### [REQUIRED ACTION]
Locate, in the data below, the line that contains "For every named target in this 641×2576" and the line that contains "The Walks I"; reproduce exactly those two lines and every line between them, nothing more.
──────── AVAILABLE DATA ────────
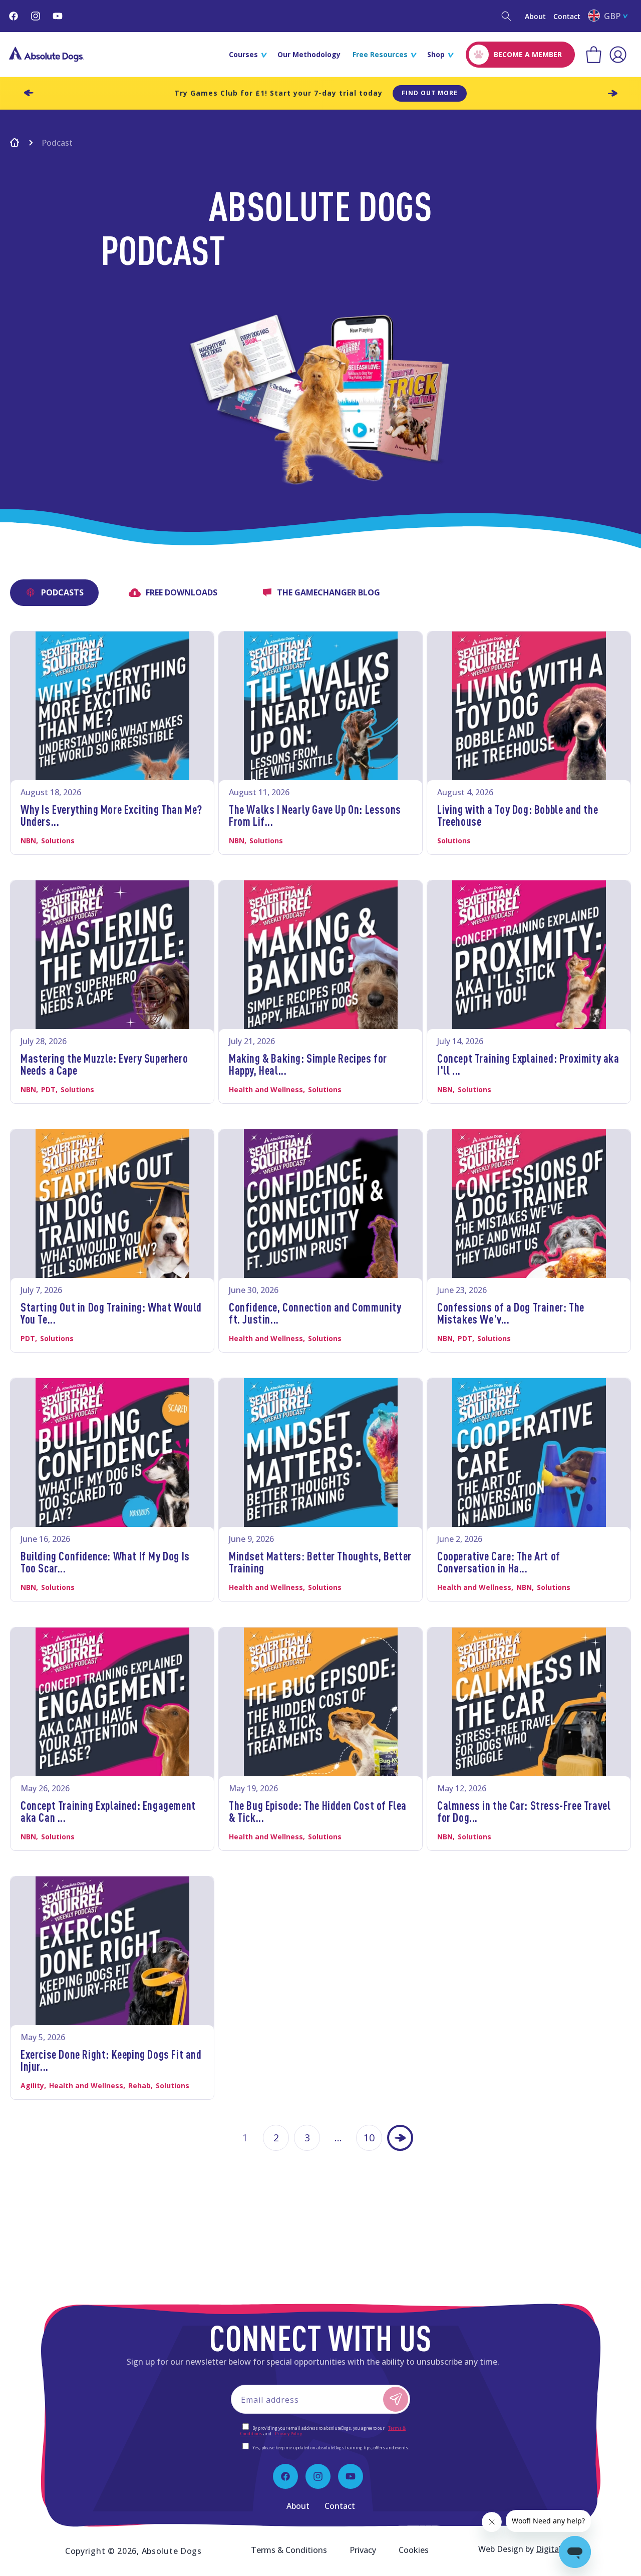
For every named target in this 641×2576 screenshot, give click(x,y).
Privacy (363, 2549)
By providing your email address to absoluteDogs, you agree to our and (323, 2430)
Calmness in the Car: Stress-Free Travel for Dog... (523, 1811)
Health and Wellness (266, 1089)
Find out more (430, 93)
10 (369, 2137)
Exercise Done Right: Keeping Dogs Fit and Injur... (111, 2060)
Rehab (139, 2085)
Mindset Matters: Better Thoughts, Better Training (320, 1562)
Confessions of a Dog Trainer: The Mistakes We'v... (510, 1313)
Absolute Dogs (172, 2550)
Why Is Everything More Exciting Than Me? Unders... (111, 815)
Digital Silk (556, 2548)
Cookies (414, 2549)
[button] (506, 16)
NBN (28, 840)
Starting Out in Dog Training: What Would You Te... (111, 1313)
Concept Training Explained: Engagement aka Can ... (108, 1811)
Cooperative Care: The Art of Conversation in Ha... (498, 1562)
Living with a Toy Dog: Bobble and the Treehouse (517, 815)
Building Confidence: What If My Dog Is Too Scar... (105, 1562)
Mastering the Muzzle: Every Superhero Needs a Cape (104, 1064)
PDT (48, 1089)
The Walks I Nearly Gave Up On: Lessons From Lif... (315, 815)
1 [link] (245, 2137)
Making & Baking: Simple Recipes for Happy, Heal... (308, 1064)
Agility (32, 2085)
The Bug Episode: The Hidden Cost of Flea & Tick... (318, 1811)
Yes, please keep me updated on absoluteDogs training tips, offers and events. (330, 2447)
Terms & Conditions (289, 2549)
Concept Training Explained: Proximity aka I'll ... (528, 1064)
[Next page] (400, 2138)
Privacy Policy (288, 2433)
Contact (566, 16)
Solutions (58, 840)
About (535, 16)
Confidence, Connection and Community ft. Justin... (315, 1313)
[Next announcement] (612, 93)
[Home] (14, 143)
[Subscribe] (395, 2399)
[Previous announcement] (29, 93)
────────
──────── AVAILABLE DATA ────────
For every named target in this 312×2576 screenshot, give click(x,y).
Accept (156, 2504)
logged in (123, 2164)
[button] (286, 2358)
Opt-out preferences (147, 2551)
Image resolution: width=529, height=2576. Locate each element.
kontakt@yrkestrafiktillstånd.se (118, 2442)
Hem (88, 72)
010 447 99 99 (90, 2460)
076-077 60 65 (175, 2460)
────────
──────── AVAILABLE DATA ────────
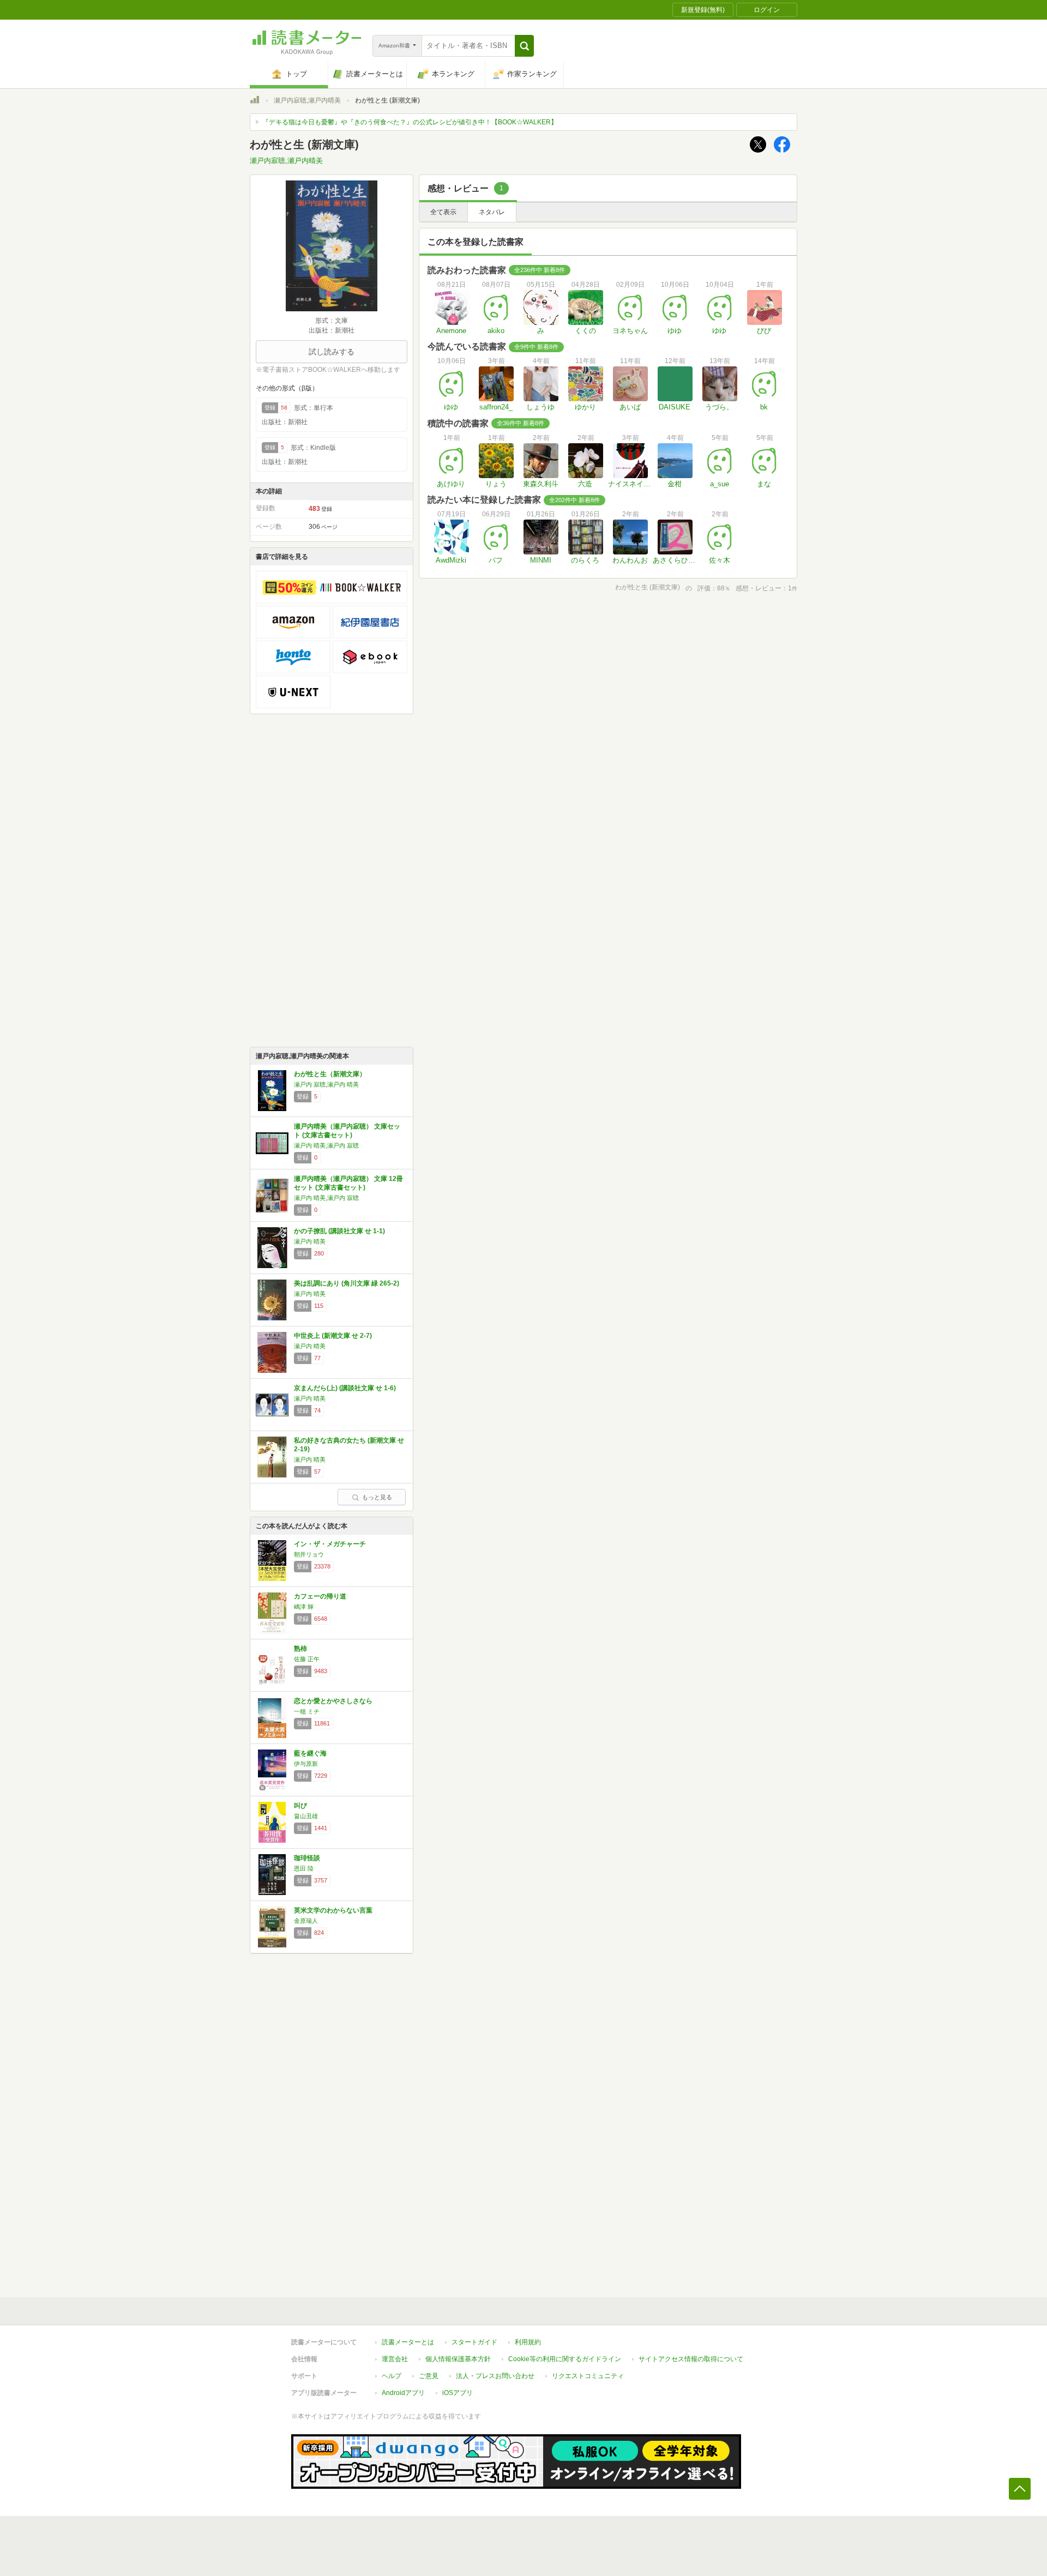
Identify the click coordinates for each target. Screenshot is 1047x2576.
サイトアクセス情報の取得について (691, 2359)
────────
### [WRITTEN SOLUTION]
For every named target in this 641×2576 screenshot, give click(x,y).
Privacy (363, 2549)
By providing your email address to absoluteDogs, you agree to our and (323, 2430)
Calmness in the Car: Stress-Free Travel for Dog... (523, 1811)
Health and Wellness (266, 1089)
Find out more (430, 93)
10 (369, 2137)
Exercise Done Right: Keeping Dogs Fit and Injur... (111, 2060)
Rehab (139, 2085)
Mindset Matters: Better Thoughts, Better Training (320, 1562)
Confessions of a Dog Trainer: The Mistakes We'v... (510, 1313)
Absolute Dogs (172, 2550)
Why Is Everything More Exciting Than Me? Unders... (111, 815)
Digital Silk (556, 2548)
Cookies (414, 2549)
[button] (506, 16)
NBN (28, 840)
Starting Out in Dog Training: What Would You Te... (111, 1313)
Concept Training Explained: Engagement aka Can ... (108, 1811)
Cooperative Care: The Art of Conversation in Ha... (498, 1562)
Living with a Toy Dog: Bobble and the Treehouse (517, 815)
Building Confidence: What If My Dog Is Too Scar... (105, 1562)
Mastering the Muzzle: Every Superhero Needs a Cape (104, 1064)
PDT (48, 1089)
The Walks I Nearly Gave Up On: Lessons From Lif... (315, 815)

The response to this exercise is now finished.